一方、比較例1は、芳香族系ポリウレタンを用いた態様であるが、セミIPN型複合体としても良好な防汚性が得られなかった。
比較例2〜3は、一般的なポリウレタンにより形成された塗工片であるが、防汚性が不良であった。

Claims (6)

  1. 脂肪族及び/又は脂環式ポリイソシアネートを原料としたポリウレタン(A)溶液中で、親水性単官能アクリレート(b1)及び多官能アクリレート(b2)を重合することを特徴とするセミIPN型複合体の製造方法。

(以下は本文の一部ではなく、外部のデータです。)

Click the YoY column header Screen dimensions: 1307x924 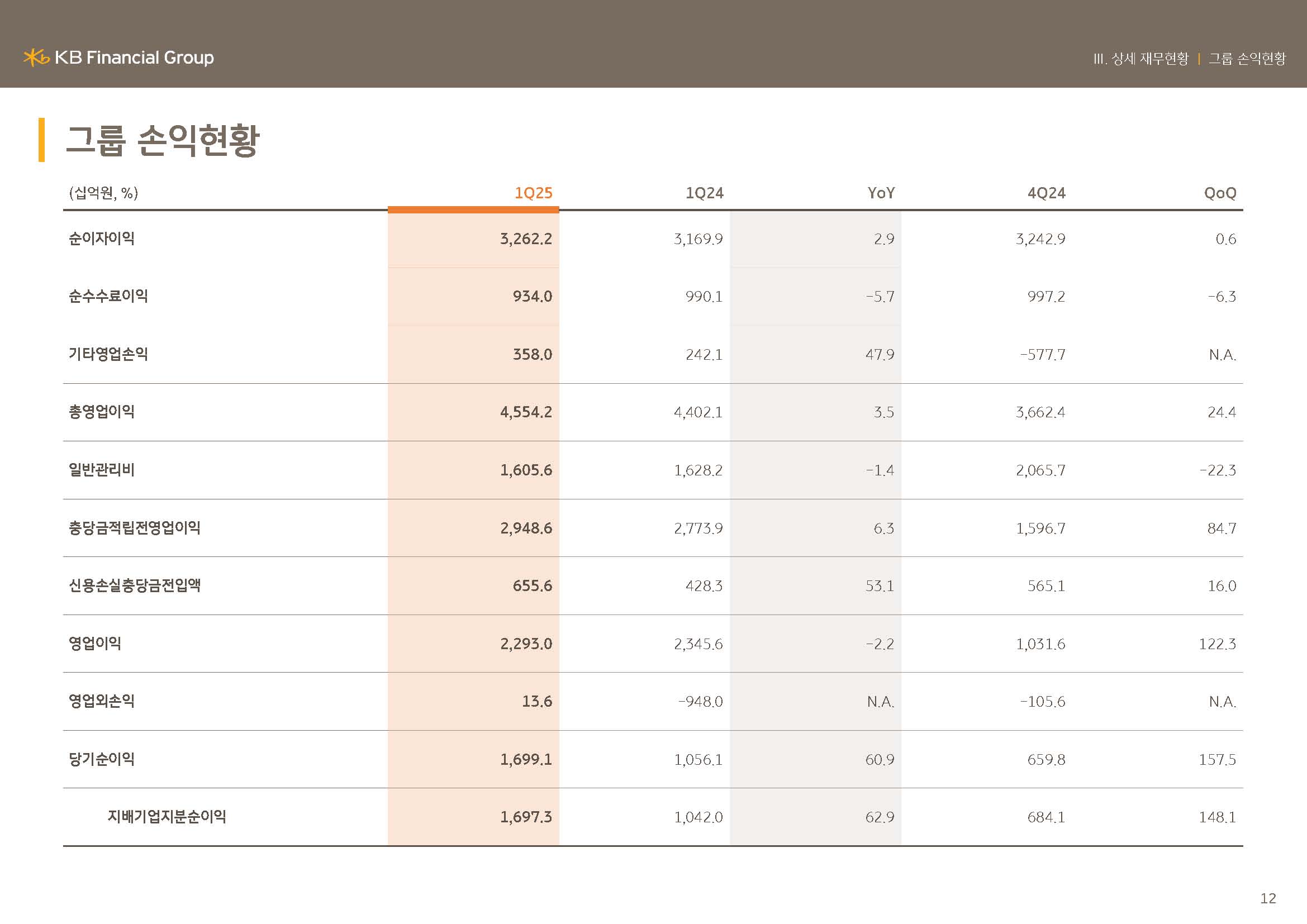881,193
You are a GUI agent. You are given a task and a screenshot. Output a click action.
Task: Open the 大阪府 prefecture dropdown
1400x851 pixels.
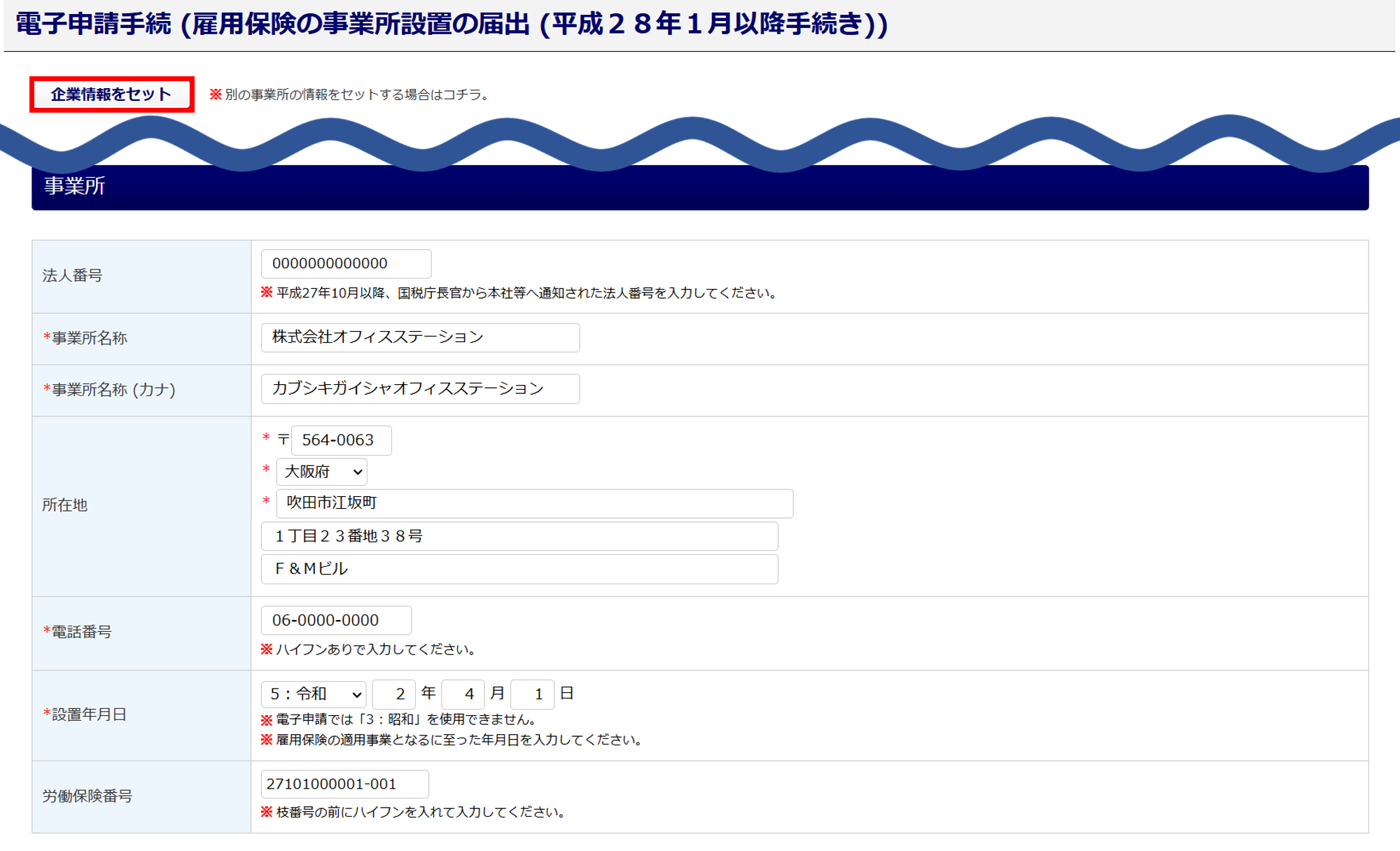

  2. 前記親水性単官能アクリレート(b1)が、アミド基を有するアクリルモノマー(b1−1)、及び、オキシエチレン基を有するアクリルモノマー(b1−2)を含有するものである請求項1記載のセミIPN型複合体の製造方法。
  3. 多官能アクリレート(b2)が、オキシアルキレン基を有するものである請求項1記載のセミIPN型複合体の製造方法。
  4. 前記アミド基を有するアクリルモノマー(b1−1)、前記オキシエチレン基を有するアクリルモノマー(b1−2)、及び、前記多官能アクリレート(b2)の重合比率(モル比)が、(b1−1)/(b1−2)/(b2)=50/49.5/0.5〜89/1/10の範囲である請求項2記載のセミIPN型複合体の製造方法。
  5. 前記親水性単官能アクリレート(b1)及び前記多官能アクリレート(b2)の合計量が、前記ポリウレタン(A)100質量部に対して、10〜70質量部の範囲である請求項1記載のセミIPN型複合体の製造方法。
  6. 請求項1〜5の何れか1項記載の製造方法により得られたセミIPN型複合体を乾燥させることにより形成された表皮層及び/又はトップコート層を有することを特徴とする合成皮革の製造方法。